Budgeting worksheets and calculators
Even with a contingency fund in place for unexpected expenses, your budget will always fluctuate. You can expedite pressing budget adjustments using budgeting worksheets and budgeting calculators. These and other budget and business plan templates can prove especially helpful if your company works in an industry with very specific costs or spending models.
The different types of business budgets
Certain sectors may have different kinds of budgets than others, such as:
- Seasonal businesses. If you operate a seasonal business, you might still have to pay rent on your office or storefront even when your company isn’t operational. Your budget will thus have certain months with less revenue – and you’ll have to use revenue from other times of the year to cover these months’ expenses.
- E-commerce businesses. Since the dominant form of e-commerce income is sales, your budget might look a little different. You don’t have multiple sources of income, and you can’t invest in improving one service since all your services involve selling.
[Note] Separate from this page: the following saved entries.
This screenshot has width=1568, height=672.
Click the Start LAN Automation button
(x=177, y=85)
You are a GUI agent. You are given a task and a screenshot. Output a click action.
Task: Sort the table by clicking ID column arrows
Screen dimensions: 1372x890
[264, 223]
You’re also likely to have more shipping costs, and possibly warehousing costs, than other types of businesses.
- Service businesses. A service business budget shouldn’t differ too dramatically from a standard business budget as described here. You just might have less flexibility to make budget changes if you notice sales of one service lagging behind another since you don’t also sell products.
- Startups. Rare is the business that winds up in the black upon launch. In fact, most companies require several years to become profitable. That’s why a startup budget might need to account for income beyond what you can make from your products and services. Funding options when your revenue is low include small business loans.